We applied MBL to a database containing 16,870 records that document reptile and amphibian specimens. For each class in the taxonomy (i.e. KLASSE, ORDE, FAMILIE, GENUS, SPECIES and SUBSPECIES) a classifier was trained to predict its values based on information from the other taxonomic fields and information in the author field. The information in the author field can be a useful cue to predict higher classes in the hierarchy because certain taxonomists primarily work on, for example, turtles and others on frogs.

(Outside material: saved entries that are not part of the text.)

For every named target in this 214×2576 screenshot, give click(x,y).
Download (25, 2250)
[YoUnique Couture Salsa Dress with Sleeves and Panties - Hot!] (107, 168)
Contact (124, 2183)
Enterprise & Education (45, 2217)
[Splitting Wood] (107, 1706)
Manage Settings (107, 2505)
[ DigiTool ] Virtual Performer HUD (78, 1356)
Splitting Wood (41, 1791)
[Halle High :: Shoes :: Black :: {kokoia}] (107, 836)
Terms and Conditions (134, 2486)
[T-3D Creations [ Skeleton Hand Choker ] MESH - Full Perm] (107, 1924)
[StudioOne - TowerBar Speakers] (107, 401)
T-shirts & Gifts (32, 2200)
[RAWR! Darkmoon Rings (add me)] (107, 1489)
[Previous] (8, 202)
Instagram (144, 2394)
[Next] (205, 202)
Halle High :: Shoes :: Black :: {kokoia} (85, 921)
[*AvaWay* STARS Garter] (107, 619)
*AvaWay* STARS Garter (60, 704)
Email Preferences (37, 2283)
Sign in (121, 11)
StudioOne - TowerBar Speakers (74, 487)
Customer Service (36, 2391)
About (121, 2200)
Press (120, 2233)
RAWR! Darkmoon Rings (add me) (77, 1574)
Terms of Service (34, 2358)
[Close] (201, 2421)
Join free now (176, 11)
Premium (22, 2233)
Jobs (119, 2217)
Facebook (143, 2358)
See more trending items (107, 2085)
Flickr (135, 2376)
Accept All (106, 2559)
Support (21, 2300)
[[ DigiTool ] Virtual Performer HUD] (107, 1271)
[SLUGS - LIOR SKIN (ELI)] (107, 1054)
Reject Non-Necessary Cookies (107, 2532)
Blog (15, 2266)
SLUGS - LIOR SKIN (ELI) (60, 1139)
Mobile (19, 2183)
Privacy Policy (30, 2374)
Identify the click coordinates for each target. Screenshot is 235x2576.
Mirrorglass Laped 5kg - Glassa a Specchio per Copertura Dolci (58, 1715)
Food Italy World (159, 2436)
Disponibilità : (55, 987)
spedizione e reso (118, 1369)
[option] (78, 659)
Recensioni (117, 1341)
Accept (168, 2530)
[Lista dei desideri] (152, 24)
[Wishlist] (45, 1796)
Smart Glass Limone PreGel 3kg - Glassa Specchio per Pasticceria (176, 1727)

The baseline accuracy of always predicting the majority value is roughly linear to the specificity of the predicted field and ranges from 7.67% for SPECIES to 54.98% for KLASSE. The machine learning algorithm performed significantly better: the highest accuracy is 99.87% for KLASSE and the lowest 89.93% for SPECIES. Thus automatic prediction of taxonomic values in this database is possible. To check whether this approach can be used to correct errors in the database, the precision was calculated by manually analysing the disagreements between the original database values and the machine learning prediction of the four higher classes in the taxonomic hierarchy. From this analysis it became clear that the machine learning algorithm had actually predicted a correct value for an incorrect entry in the database in 38% of the cases in ORDE. On top of that, another 19% of the disagreements between the database and the classifier concerned synonyms. To gauge the recall of this error-correction method a small experiment was carried out in which 10% of the database fields in the test sets were given an incorrect value, MBL was run and the amount of corrected errors was checked. The lowest recall on this was 93.09% for the GENUS field and highest recall was 96.82% for the ORDER field, from which we may conclude that memory based learning is well capable of finding and correcting taxonomic errors in a database.